Name (English): Bank of China Tower
Name (Chinese): 中銀大廈
Category: Uncategorized
Address (English): 1 Garden Road, Central, Hong Kong
Address (Chinese): 香港中環花園道1號
Address Google Map Link: https://goo.gl/maps/tGqGdncHMNm7TGVN8
Address longitude and latitude: 22.279319177173285, 114.16149108587896
Nearest MTR Station: Central Station Exit J2
Nearest MTR Station Google Map Link: https://goo.gl/maps/hYFCUL62j9m7qX5N6
Nearest MTR Station longitude and latitude: 22.28113289558186, 114.16086305258521
How far from the nearest MTR Station: 8-minute walk from Central MTR Exit J2
Opening Hours:
MON 09:00 – 17:00
TUE 09:00 – 17:00
WED 09:00 – 17:00
THU 09:00 – 17:00
FRI 09:00 – 17:00
SAT 09:00 – 13:00
SUN Closed
Recommended Time to Visit: Anytime
Accessibility Note: Easy access
You may not have heard of it, but you have definitely seen photographs and sketches of it. The Bank of China Tower (BOC Tower) is the face of Hong Kong. Not only is it highly recognizable amidst the city’s skyscrapers jungle, it has also been featured in pop culture such as the Transformers franchise and the video game SimCity.

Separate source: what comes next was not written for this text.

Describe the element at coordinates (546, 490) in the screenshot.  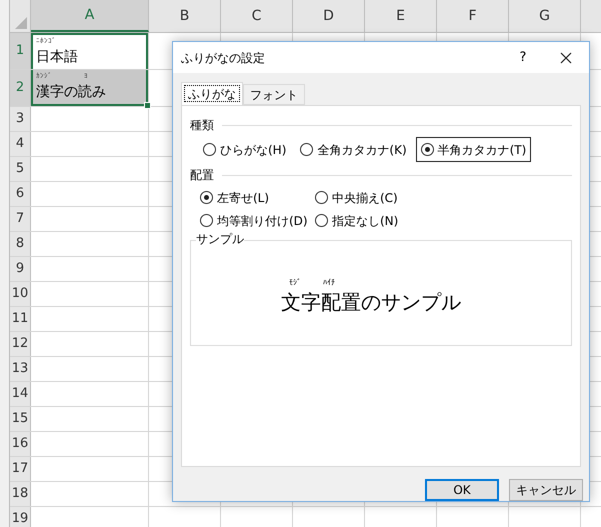
I see `dialog-button: キャンセル` at that location. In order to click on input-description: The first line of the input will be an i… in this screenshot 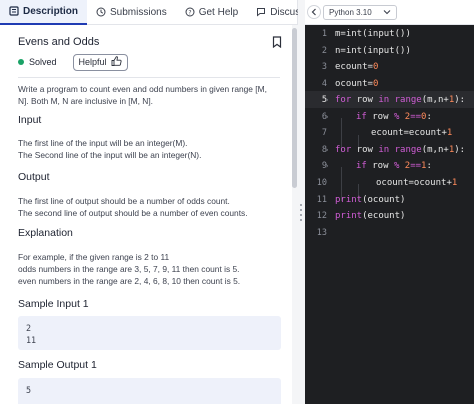, I will do `click(110, 149)`.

The brain behind the BOC Tower was I. M. Pei, the leading-edge architect who also decided to place a glass pyramid in the middle of the Louvre. So it’s no surprise that his state-of-the-art had spurred some edginess among the crowd back in the days.
Just some 30 years old, how the tower is where it is in the prime Central area is a noteworthy anecdote. Its site stood the original Murray House—yes, you heard me right, the Murray House now situated in Stanley—a British officers’ quarters built in 1844. When the land was sold to BOC under a fairly lucrative deal in 1982 amidst soaring land price, some saw it a British government’s favouritism to a Chinese entity. Looking back in history, perhaps this act of replacing a colonial premise with the headquarters of a Sino company had already paved the way to 1984’s Sino-British Joint Declaration.

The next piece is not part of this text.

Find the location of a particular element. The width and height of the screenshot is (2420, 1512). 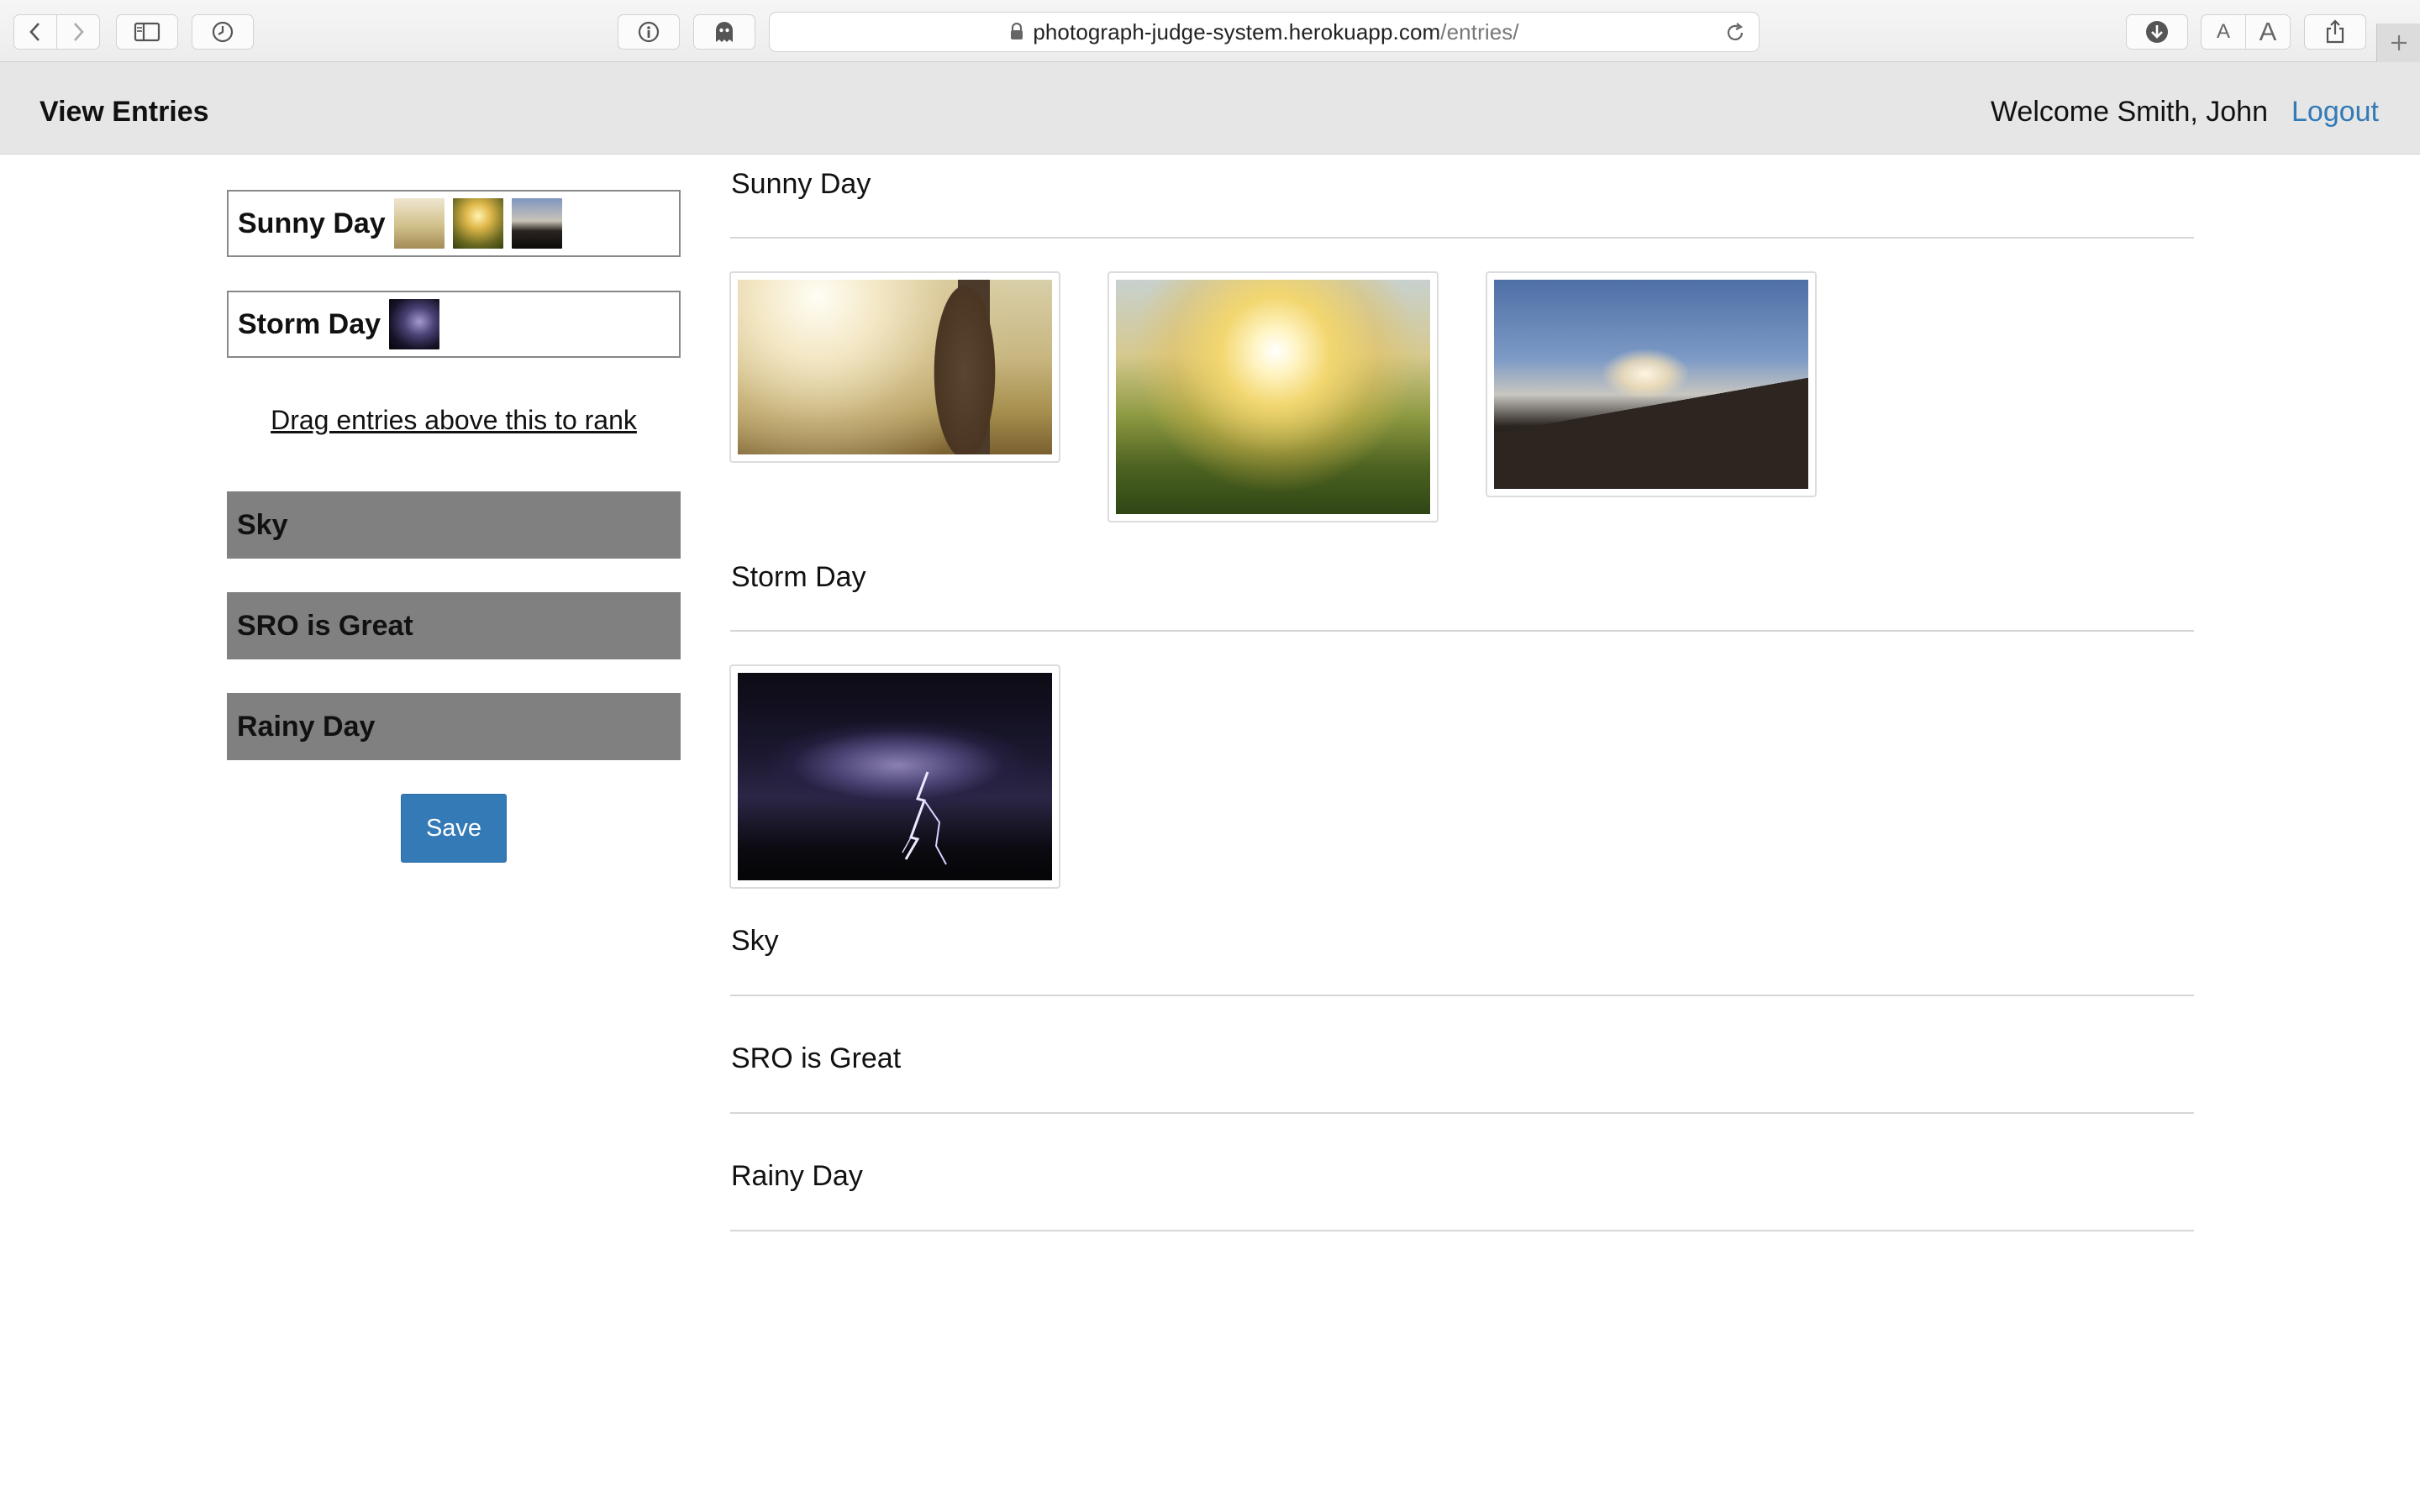

entry-title-sro-is-great: SRO is Great is located at coordinates (816, 1058).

Official publication has it that the design captures the essence of bamboo shoots, symbolizing core Chinese values such as aspiration and growth. The general public, however, saw it quite differently. The building, when seen from the ground, is much akin to a sword piercing through the sky; its blades threatening the Government House (the official residence of Governors during British rule and Chief Executives after the Handover) and the adjacent HSBC headquarters. Despite denying a deliberate jinx (Pei claimed he didn’t take fengshui into account when coming up with the idea) and making amendments to the original design, its knife-like outline was still unsettling to its neighbors and had led to some interesting fengshui countering, such as the canons on the rooftop of HSBC headquarters. People of that time even attributed the sudden death of then Governor Sir Edward Youde (1924 – 1986) and the 1989 financial crisis to its existence.
Was its design a purposeful inaction? A means to establish a firm Chinese presence? I guess we’ll never know. But what we do know is that the BOC Tower will continue to light up Hong Kong’s skyline and stand as the icon of the Asian world city.